How the fucking hell is anyone supposed to vote for Obama, when his government is participating in depriving us of our rights?

Wait, what? Does Obama run LA nowadays? Or are you implying he should he be sending in the National Guard to stop cities from this stuff?

I mean, Obama's got a lot of issues; but I'm not sure this specific thing is his fault.
posted by inigo2 at 6:48 AM on December 2, 2011


Did you ignore the part where Homeland Security is coordinating between cities?
posted by Goofyy at 9:15 AM on December 2, 2011


Goofyy, DHS involvement was never corroborated, has been denied, and the involvement of PERF as a common consultant probably explains the timing and methodology parallels.

The Obama administration has done some things I find very disturbing but this doesn't appear to be one of them.
posted by localroger at 9:35 AM on December 2, 2011


#OccupyLA - Day 60: The Eviction

"Over 200 protesters were arrested. Most for unlawful assembly and most held on $5,000 bail."

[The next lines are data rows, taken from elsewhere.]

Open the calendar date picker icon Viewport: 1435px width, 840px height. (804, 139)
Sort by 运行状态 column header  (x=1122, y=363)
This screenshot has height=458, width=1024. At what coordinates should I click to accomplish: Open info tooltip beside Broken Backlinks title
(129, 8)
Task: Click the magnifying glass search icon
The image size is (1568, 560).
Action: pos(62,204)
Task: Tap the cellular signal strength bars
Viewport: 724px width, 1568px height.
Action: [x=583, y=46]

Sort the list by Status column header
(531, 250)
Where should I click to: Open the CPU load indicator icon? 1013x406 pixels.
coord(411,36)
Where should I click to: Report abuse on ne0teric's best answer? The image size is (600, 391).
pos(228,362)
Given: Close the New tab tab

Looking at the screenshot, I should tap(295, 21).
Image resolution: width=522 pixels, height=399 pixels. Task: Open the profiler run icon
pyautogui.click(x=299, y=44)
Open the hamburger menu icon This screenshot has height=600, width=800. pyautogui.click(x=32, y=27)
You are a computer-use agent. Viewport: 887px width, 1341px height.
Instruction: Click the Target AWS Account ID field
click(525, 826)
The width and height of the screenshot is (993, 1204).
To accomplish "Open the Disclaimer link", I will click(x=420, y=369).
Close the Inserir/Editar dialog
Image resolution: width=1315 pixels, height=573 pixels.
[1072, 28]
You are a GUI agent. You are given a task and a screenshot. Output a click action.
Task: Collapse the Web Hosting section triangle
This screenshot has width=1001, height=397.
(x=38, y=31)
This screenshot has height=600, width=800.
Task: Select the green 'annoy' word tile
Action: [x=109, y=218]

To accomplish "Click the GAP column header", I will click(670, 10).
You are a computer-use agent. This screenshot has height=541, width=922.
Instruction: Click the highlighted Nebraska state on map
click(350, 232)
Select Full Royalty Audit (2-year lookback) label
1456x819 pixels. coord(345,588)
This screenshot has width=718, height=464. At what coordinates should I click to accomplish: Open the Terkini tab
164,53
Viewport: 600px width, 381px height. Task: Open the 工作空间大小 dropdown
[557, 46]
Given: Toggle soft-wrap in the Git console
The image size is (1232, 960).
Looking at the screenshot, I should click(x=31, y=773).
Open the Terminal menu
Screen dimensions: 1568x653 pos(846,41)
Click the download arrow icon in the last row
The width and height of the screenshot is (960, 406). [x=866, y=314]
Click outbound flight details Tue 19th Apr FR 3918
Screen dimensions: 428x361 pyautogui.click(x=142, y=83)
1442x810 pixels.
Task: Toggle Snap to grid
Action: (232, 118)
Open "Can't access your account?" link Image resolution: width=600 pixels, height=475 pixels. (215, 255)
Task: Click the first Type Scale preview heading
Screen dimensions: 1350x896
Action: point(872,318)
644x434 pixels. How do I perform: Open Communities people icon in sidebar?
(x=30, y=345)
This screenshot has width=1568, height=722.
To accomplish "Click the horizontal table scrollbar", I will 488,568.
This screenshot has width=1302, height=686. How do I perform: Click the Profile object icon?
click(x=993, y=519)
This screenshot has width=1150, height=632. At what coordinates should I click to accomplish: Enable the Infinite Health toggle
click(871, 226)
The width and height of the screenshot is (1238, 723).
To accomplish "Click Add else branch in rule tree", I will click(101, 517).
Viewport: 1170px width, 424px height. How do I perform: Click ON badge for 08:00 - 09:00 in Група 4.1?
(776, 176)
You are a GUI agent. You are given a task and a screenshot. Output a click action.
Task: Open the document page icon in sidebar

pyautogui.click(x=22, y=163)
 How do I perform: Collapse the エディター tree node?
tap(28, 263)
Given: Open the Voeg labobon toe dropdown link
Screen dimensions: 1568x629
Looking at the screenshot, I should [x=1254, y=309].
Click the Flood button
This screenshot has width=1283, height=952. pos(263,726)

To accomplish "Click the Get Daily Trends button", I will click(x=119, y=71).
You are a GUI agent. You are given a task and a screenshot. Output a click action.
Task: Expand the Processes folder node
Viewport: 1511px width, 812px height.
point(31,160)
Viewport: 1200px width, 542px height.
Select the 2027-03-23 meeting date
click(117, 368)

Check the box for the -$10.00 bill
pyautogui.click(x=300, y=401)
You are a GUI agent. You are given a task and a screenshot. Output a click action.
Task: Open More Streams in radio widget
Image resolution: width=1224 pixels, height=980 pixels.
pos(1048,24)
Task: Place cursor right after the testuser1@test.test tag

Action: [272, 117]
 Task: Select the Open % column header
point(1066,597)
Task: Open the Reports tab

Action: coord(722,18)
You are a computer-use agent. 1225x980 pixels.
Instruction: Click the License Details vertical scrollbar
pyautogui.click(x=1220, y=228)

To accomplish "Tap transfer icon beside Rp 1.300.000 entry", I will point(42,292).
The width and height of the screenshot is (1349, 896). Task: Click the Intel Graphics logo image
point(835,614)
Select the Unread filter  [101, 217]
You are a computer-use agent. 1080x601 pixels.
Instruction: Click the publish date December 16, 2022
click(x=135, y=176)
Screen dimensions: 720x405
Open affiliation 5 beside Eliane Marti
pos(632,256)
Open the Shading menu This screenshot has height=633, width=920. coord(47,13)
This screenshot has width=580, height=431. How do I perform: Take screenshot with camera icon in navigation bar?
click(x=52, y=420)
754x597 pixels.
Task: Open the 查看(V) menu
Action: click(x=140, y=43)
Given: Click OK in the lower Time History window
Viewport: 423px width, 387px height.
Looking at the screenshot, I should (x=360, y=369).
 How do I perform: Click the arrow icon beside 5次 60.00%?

Info on how/why the court ignored the temporary restraining order application too.
posted by jeffburdges at 1:22 PM on December 2, 2011


Various articles about the excessive bail for Occupy Los Angeles protestors :

Nearly 300 protesters still in jail face $5,000 bail

Lawyers say $5,000 bail is excessive for Occupy L.A. arrestees

More than 180 Occupy LA arrestees released
posted by jeffburdges at 4:37 PM on December 2, 2011


Excess bail is unconstitutional, a fact we've tolerated the courts ignoring, to our peril. Our politicians presume to be our masters, they are not working for us, but against us. That's just a fact.
posted by Goofyy at 11:58 PM on December 2, 2011


Scores of Occupy L.A. protesters are released from jail
One speaker suggested that some of those arrested might need therapy. Several said they felt traumatized after witnessing police use nonlethal force and being forced to wait for hours in zip tie handcuffs. Some showed off cuts on their wrists from the handcuffs. Others complained that they were forced to urinate in bags on the bus as they were transported to jails.

One speaker urged others to document any complaints. "Make note of every single violation of human rights," she told those assembled.
posted by BobbyVan at 2:09 PM on December 3, 2011


There was nothing peaceful or professional about the LAPD’s attack on Occupy LA–not unless you think that people peacefully protesting against the power of the financial oligarchy deserve to be treated the way I saw Russian cops treating the protesters in Moscow and St. Petersburg who were demonstrating against the oligarchy under Putin and Yeltsin...

Back then, everyone in the West protested and criticized the way the Russian cops brutally snuffed out dissent, myself included. Now I’m in America, at a demonstration, watching exactly the same brutal crackdown…
Yasha Levine reports on the crackdown and subsequent prison conditions for L. A. Occupy protestors.